Robert Plant, who scored most of his major points in Led Zeppelin by unbuttoning his shirt and squealing ooooh at appropriate junctures, sounds on his sixth solo album, Fate of Nations, as if he's searching for more viable and eloquent means of expression. In fact, "Calling to You," the opening cut, which crosses "Kashmir" with "Dancing Days," almost ceremoniously attempts to shake the Led out. But rather than trying to cash in on past career peaks, Plant may be evoking the most excruciatingly painful moment of his personal life, the tragic 1977 death of his young son Karac while the singer was in the thick of one of Zep's notoriously hell-raising tours.

Never previously alluded to so obviously on record, the child's very tangible spirit, invoked in the devastating "I Believe," hovers over most of the other songs on Fate.

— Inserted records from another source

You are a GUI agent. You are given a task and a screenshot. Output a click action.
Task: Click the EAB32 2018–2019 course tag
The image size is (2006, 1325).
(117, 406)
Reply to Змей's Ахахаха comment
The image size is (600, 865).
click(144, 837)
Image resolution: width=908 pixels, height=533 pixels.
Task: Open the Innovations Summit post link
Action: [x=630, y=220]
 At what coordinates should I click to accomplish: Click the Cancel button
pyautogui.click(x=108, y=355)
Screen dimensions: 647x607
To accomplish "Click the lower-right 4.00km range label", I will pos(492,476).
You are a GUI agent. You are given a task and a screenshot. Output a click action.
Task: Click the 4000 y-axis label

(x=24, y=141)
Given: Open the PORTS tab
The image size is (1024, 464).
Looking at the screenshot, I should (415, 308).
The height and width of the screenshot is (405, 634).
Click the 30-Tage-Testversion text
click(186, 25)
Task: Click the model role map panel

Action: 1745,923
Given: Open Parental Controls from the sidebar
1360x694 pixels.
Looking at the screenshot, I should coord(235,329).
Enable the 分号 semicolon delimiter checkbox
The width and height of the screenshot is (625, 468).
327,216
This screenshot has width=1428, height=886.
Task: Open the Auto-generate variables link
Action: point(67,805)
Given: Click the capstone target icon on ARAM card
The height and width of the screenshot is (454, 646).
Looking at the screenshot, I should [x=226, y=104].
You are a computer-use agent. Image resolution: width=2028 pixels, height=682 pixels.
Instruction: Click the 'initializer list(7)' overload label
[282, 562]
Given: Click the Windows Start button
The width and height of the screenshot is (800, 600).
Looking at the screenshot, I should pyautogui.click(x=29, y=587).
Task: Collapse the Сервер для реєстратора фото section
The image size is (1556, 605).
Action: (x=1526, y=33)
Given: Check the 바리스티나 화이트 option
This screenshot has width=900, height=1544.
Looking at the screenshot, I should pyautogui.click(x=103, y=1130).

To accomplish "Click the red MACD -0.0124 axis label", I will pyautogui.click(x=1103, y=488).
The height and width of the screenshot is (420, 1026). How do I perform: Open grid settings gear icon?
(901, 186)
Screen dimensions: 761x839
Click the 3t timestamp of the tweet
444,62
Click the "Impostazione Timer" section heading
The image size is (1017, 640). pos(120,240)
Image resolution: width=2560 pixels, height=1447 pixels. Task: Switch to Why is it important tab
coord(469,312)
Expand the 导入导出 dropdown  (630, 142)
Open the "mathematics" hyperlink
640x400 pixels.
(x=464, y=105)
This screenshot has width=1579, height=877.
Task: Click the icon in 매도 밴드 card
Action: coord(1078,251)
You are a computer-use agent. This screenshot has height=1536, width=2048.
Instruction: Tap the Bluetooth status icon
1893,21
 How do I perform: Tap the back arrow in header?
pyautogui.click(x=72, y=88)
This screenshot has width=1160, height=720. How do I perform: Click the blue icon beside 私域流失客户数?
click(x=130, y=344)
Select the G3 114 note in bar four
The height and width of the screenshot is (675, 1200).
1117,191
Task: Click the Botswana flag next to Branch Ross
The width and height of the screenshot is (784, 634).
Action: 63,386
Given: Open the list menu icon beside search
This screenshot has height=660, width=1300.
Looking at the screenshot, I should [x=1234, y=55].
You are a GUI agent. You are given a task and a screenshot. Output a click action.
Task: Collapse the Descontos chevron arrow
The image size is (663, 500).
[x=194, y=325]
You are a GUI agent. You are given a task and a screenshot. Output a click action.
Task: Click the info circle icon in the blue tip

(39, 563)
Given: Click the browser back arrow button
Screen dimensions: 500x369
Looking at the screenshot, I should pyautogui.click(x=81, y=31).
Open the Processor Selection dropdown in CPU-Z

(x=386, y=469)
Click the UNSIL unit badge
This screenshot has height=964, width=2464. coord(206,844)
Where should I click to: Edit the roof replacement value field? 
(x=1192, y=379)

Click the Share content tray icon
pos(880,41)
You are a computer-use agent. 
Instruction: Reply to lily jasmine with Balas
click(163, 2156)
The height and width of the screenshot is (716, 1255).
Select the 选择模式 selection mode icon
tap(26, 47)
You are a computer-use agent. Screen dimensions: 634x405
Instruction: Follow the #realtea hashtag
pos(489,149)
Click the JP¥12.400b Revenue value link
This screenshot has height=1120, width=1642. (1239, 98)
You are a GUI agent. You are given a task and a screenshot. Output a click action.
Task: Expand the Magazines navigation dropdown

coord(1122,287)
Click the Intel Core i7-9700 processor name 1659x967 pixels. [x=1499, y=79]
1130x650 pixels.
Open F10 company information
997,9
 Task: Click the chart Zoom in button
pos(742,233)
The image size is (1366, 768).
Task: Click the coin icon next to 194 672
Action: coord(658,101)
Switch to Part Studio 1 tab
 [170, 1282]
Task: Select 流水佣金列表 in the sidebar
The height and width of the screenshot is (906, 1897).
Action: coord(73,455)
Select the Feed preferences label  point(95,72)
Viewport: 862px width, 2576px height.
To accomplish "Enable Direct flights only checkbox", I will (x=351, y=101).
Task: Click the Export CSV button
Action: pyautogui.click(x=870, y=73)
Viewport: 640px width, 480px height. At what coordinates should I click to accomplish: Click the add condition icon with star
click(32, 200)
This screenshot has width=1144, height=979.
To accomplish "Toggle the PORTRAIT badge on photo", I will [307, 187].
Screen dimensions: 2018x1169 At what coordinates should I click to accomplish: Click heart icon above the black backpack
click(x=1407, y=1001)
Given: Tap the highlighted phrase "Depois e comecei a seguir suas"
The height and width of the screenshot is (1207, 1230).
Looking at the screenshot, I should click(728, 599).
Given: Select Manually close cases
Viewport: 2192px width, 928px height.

Sensitively accompanied by bassist Charlie Jones (who is Plant's son-in-law), the chimingly inventive guitar of Kevin Scott MacMichael and the plaintive violin of Nigel Kennedy (studio guests also include Richard Thompson and Clannad's Maire Brennan), Plant's always incredible voice finds a new temperature for sex ("29 Palms" — have mercy!) and plumbs new dimensions of strength and of sorrow.

Plant's technical achievements alone attest that some of rock's greatest performers are, like any legendary vintage, only improving with time. But his brave efforts to confront the unfathomable demonstrate in more important ways how even the hardest rock can occasionally yield new meaning.